— WORK REQUIRED —
Everything from the line that contains "This screenshot has height=999, width=1831." to the final line of the data, both ends included, must be set down exactly, apart from the pictures.
DATA TO USE below:
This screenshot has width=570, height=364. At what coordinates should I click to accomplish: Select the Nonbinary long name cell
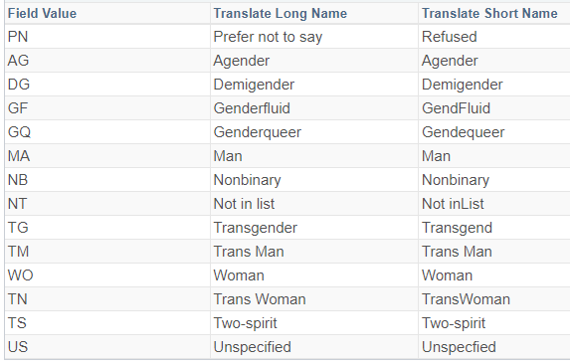tap(314, 180)
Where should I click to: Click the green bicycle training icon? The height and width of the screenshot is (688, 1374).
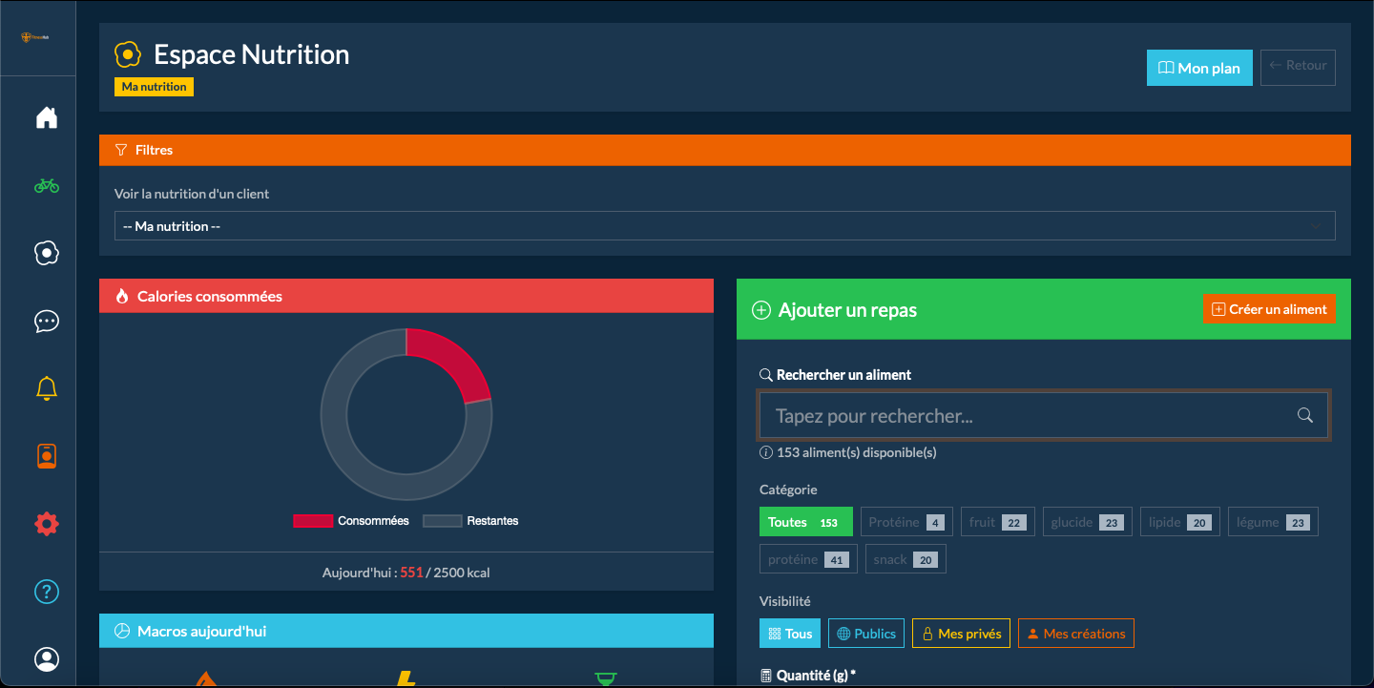coord(47,186)
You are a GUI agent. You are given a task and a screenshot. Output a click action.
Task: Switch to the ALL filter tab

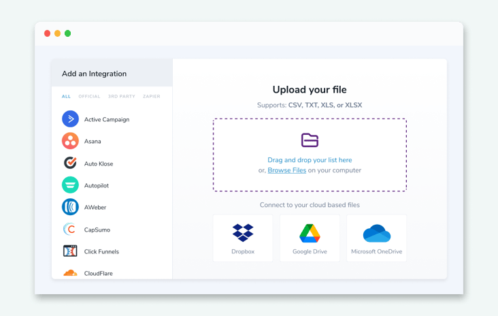click(66, 97)
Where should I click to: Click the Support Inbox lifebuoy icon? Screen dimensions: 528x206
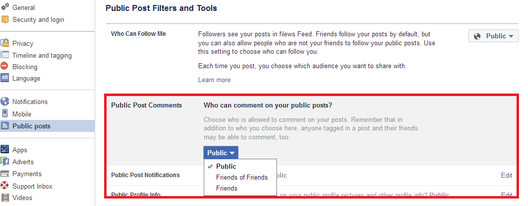4,186
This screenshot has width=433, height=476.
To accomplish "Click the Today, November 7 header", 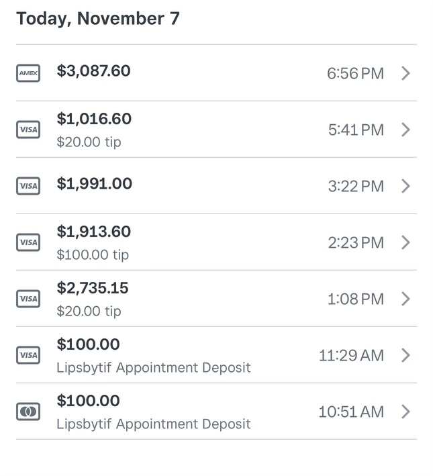I will 98,18.
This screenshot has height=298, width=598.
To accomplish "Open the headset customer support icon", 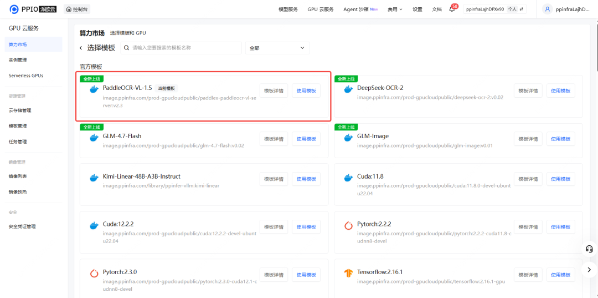I will [x=589, y=249].
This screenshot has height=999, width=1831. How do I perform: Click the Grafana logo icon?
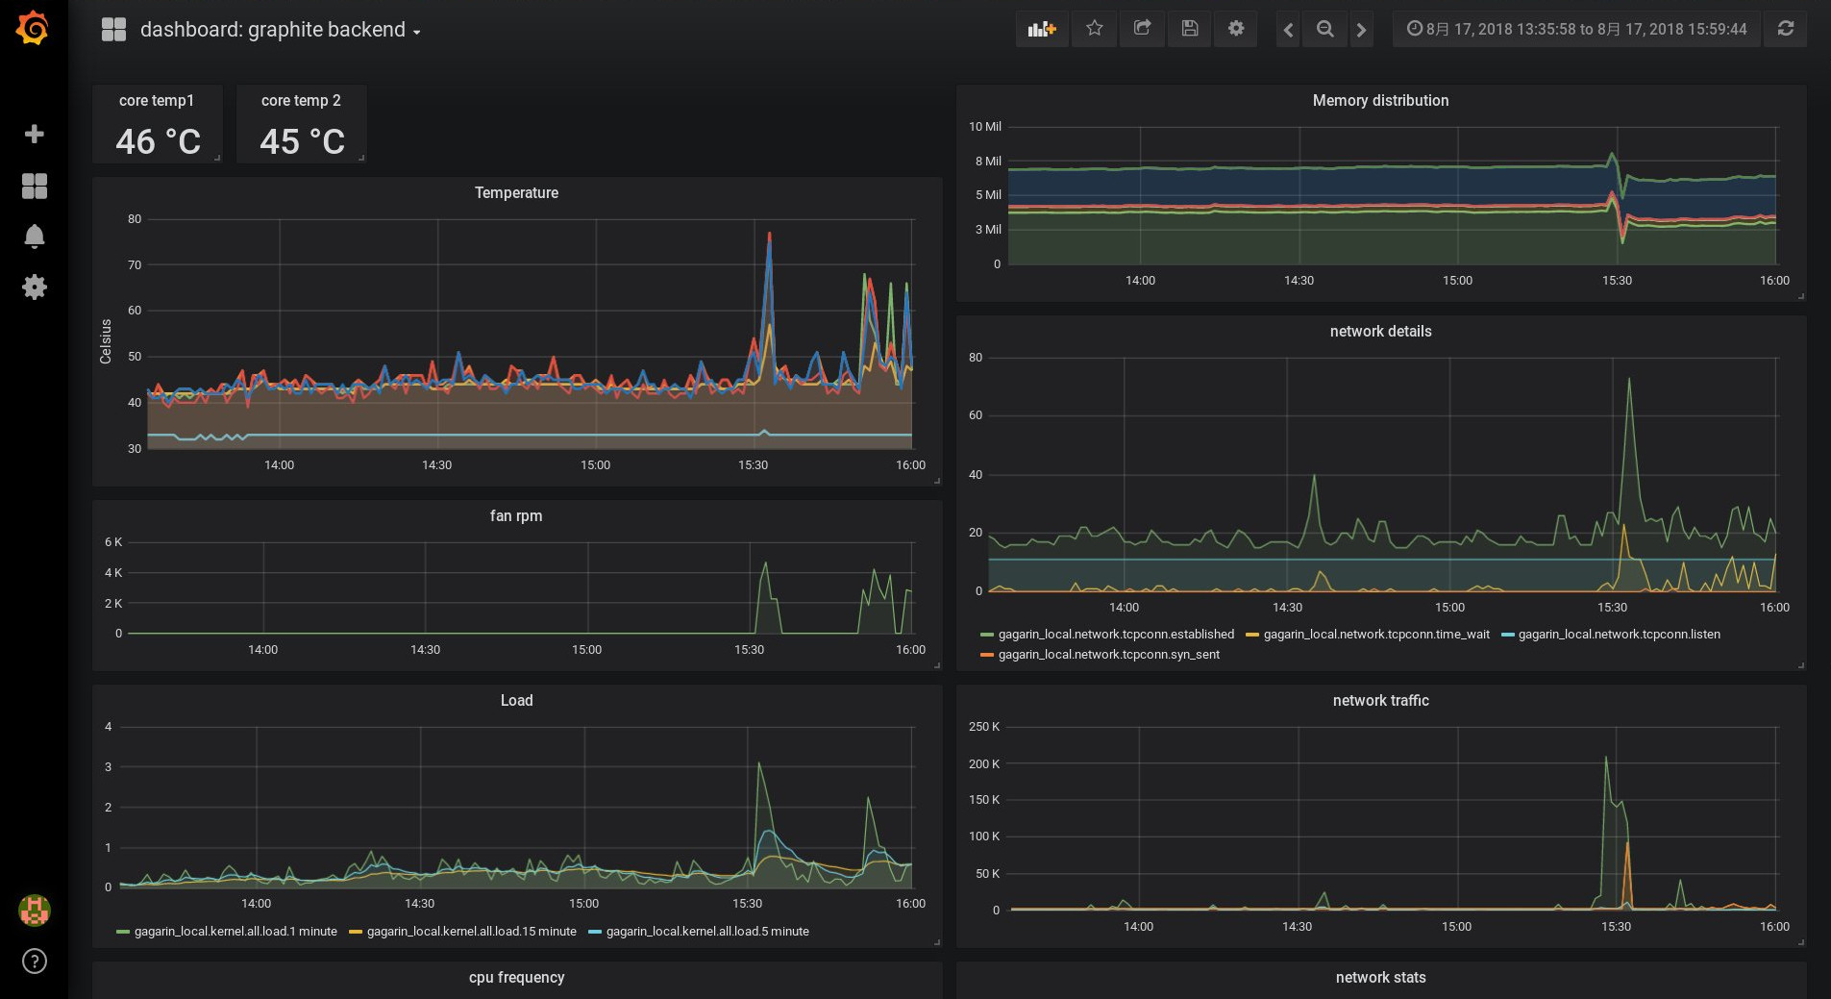[x=33, y=28]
End of DATA TO USE.
— WRITTEN REPLY —
This screenshot has height=999, width=1831. How do I perform: Click the Grafana logo icon?
[x=33, y=28]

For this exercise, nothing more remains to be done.